Pomimo zagrożenia terrorystycznego, majowa impreza nie została odwołana. Pogoda dopisywała, więc wcześnie rano wyruszyłem do Londynu na ExCeL (Exhibition Centre London). Kolejka naziemna dość szybko wypełniła się postaciami z gier, komiksów i anime. Wszyscy byli radośni, podekscytowani i gotowi na pierwszy w tym roku konwent. Na miejscu starłem się z tłumem, który skutecznie mnie spowolnił. Dość szybko zorientowałem się, że przyczyną była wzmożona ostrożność i kontrola plecaków. Przebiegła ona całkiem sprawnie, gdyż ludzie chętnie współpracowali i nie zgłaszali żadnych sprzeciwów.
Kiedy wszedłem do środka od razu poszukałem rozpiski paneli, aby jak najlepiej zaplanować swój dzień. Następnie obszedłem setki stanowisk z komiksami, grami i gadżetami. Moją uwagę przykuło tajemnicze pudełko z logiem DC. Kosztowało ono £20. Cena nie była wygórowana, gdyż za inne tematyczne pudła brano od £25. Nie zastanawiałem się długo i wyciągnąłem pieniądze. Podekscytowany otworzyłem paczuszkę. W środku znalazłem koszulkę, na której widniał wizerunek Batmana oraz jego przeciwników. Były też dwa komiksy; pierwszy zeszyt DC Universe Rebirth Harley Quinn oraz tom Wonder Woman The Greatest Battles. A także tatuaże, podstawka do piwa z wizerunkiem Flasha i breloczek do kluczy.
Po kilku godzinach szwendania się pomiędzy stoiskami nadszedł czas na wywiad z chińskim aktorem, reżyserem, producentem, choreografem i wielokrotnym mistrzem świata w wushu, Donnie Yenem. Kojarzymy go z Łotra 1, gdzie zagrał Chirruta, ślepego wojownika wyczuwającego moc. Jego wejście fani przywitali owacjami na stojąco. Z piętnastominutowego wywiadu dowiedziałem się, że jego dzieci prosiły go, aby zgodził się zagrać w Gwiezdnych wojnach. Aktor otrzymał wtedy także inną propozycję, którą jednak odrzucił. Powiedział też, że ślepota Chirruta była jego pomysłem, a szkła kontaktowe wybrały mu właśnie jego dzieci. Mówił o swoich poprzednich filmach, gdzie tańczył breakdance oraz o Ip Man 3, w którym to złamał palec Tysonowi.
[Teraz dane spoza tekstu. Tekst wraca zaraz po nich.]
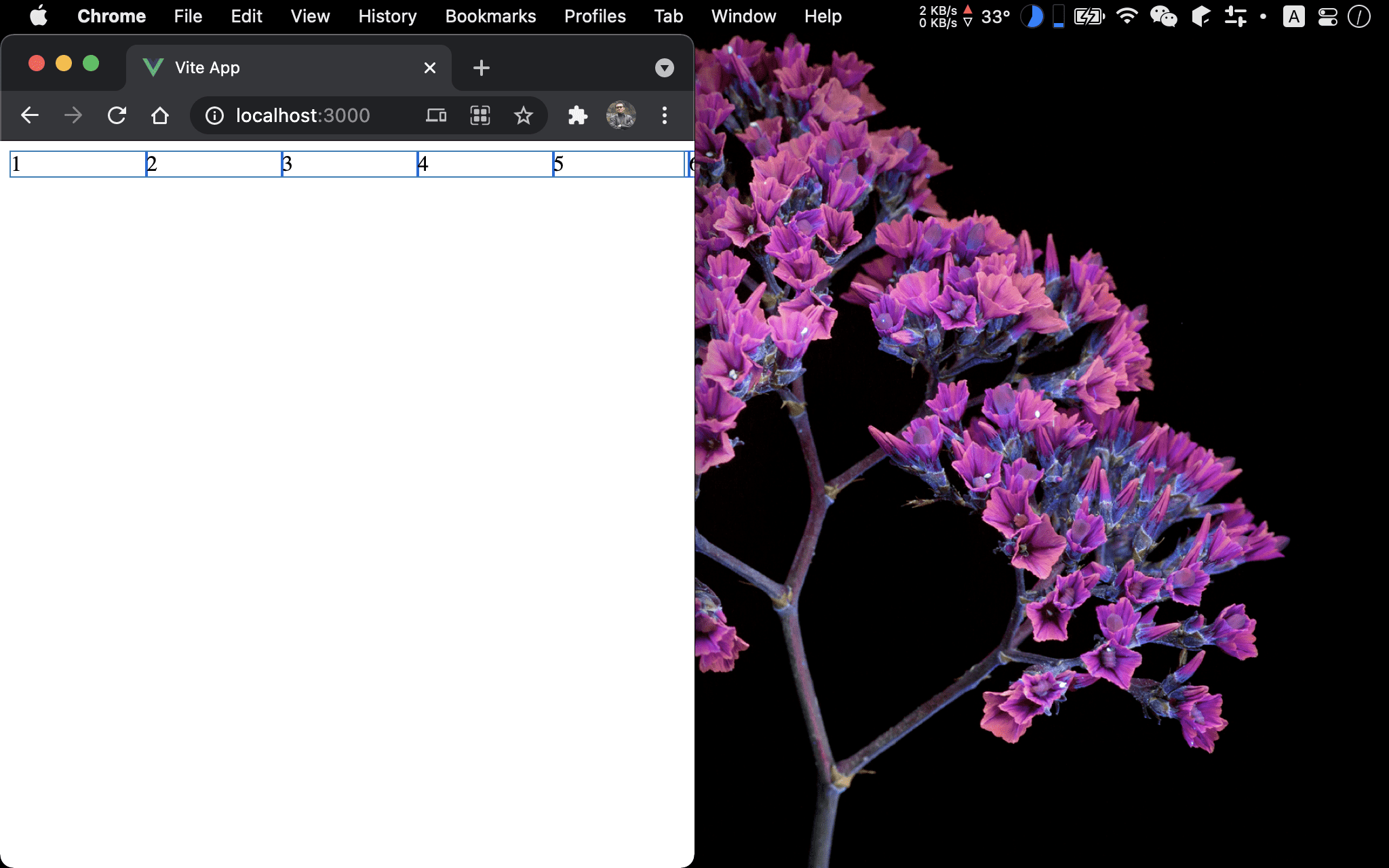Reload the localhost page
Image resolution: width=1389 pixels, height=868 pixels.
(x=117, y=115)
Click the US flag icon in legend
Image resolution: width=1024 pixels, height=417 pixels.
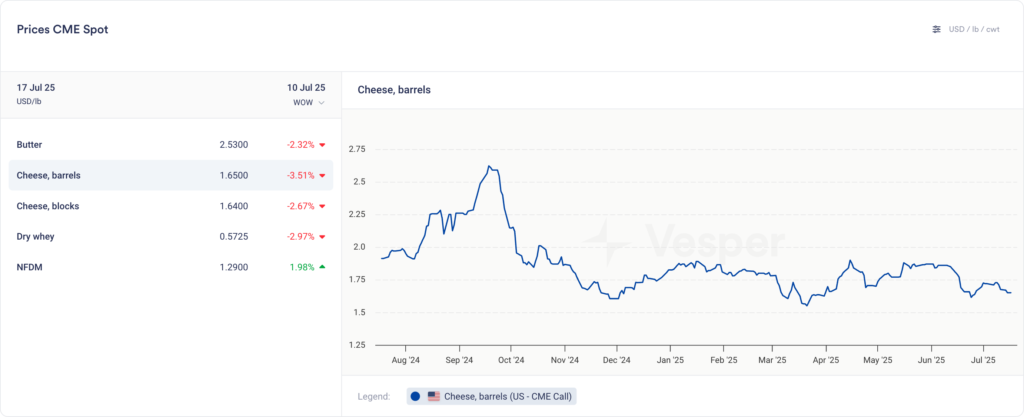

Następny w planie był panel Firefly. W ogromnej sali zebrali się fani czekając na Seana Mahera i Summer Glau. Przywitano ich gromkimi brawami. Aktorzy opowiadali o serialu oraz o pracy na planie filmu Serenity. Sean tryskał humorem i w zabawny sposób wspominał rolę Simona. Natomiast Summer mówiła o treningu sztuk walki, gdzie musiała łączyć techniki wushu, kung fu i kickboxingu. Dowiedziałem się także, że trenowała kiedyś balet, a jej ulubiona sztuka to Giselle.
Po panelu szybko powróciłem do sali, gdzie odbywały się wywiady. Przyszedłem nieco wcześniej, dlatego też udało mi się usiąść w pierwszym rzędzie. Nie musiałem długo czekać na kolejnych gości. Na scenę wkroczyli Victor Garber i Casper Crump z serialu DC’s Legends of Tomorrow. Aktorzy wydawali się bardzo rozluźnieni i zadowoleni. Mówili o swojej pracy na planie seriali z Arrowverse. Victor wspomniał The Bannana Boat Song, a Casper często narzekał, że jego postać nie żyje. „W Legendach nikt nie umiera”, spuentował Victor. Po tej wypowiedzi możemy zgadywać, że być może Vandal Savage powróci w jakimś odcinku kolejnego sezonu.
Pozostałem na miejscu, gdyż następny w planie był wywiad z Echo Kellumem i Manu Bennettem z serialu Arrow. Niestety, ku mojemu rozczarowaniu, odtwórca roli Deathstroke’a nie pojawił się. Widownia poczuła ogromny zawód, gdyż słychać było ludzi narzekających na nieobecność tego aktora. Echo wcielający się w Curtisa wspomniał, że nagrywa album hip hopowy, jest standuperem i uwielbia grać w gry komputerowe.
Dzień pełen wrażeń zakończyłem przy kuflu piwa przeglądając zdjęcia zrobione podczas imprezy. Konwent uważam za udany. Pozostało mi tylko cierpliwie czekać do października wspominając uścisk dłoni egipskiego kapłana, Vandala Savage’a.